Riforma Cartabia, l’atteggiamento del M5S sulla giustizia

Processo penale, le novità sul Disegno di Legge che lo riforma

Sulla riforma Cartabia l’ex premier Conte ha parlato di “anomalia italiana”, e ha sostenuto che così com’è il testo non è possibile votarlo. Ma, secondo il sito dell’Agi, questo non vuol dire che i vertici M5S, a partire proprio da Conte, vogliano chiudere la porta al dialogo. Il M5S ritiene che un compromesso per evitare l’improcedibilità per tutti i reati e favorire un clima di impunità ci possa essere.
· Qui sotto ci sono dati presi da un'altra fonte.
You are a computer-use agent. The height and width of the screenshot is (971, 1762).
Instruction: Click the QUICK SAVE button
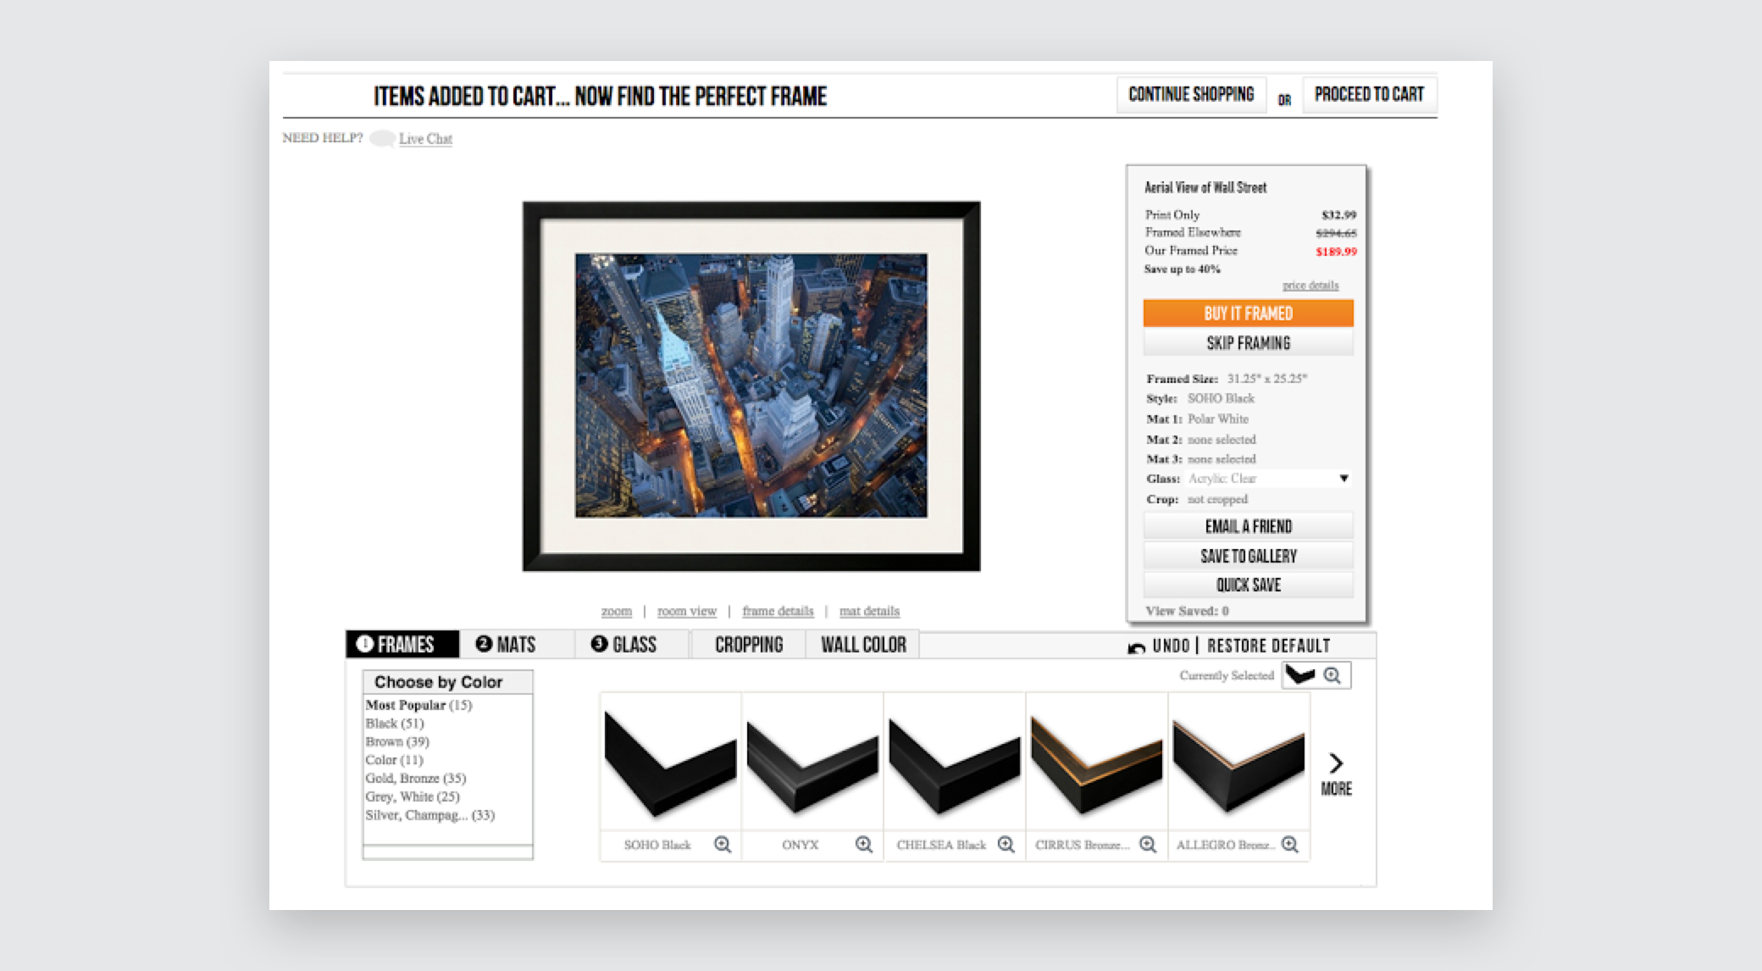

L’ex premier nell’incontro che avrà lunedì con Mario Draghi si spenderà per cercare una sintesi, da trovare proprio tra le proposte suggerite dai Cinque Stelle, ma pure in quelle inserite nel lavoro dell’ex presidente della Corte costituzionale Lattanzi che ha presieduto il gruppo di lavoro del dicastero della Giustizia. In altri termini  Conte non ne fa una questione di principio politico ma una difesa nel merito su un tema che ha permesso al Movimento 5 Stelle di arrivare in Parlamento con la percentuale che ha avuto.

Un bivio per il M5S!

Di fronte all’eventualità sempre più probabile della fiducia e del voto nell’Aula di Montecitorio entro il 3 agosto il M5S si troverebbe di fronte a un bivio. Il percorso dell’astensione (non gradito dal Capo del Governo in Cdm) andrebbe concordato con Draghi ma lascerebbe – secondo la convinzione delle altre forze politiche della maggioranza – il Movimento 5 Stelle con le mani libere, e – ovviamente – questo “non è possibile accettarlo”.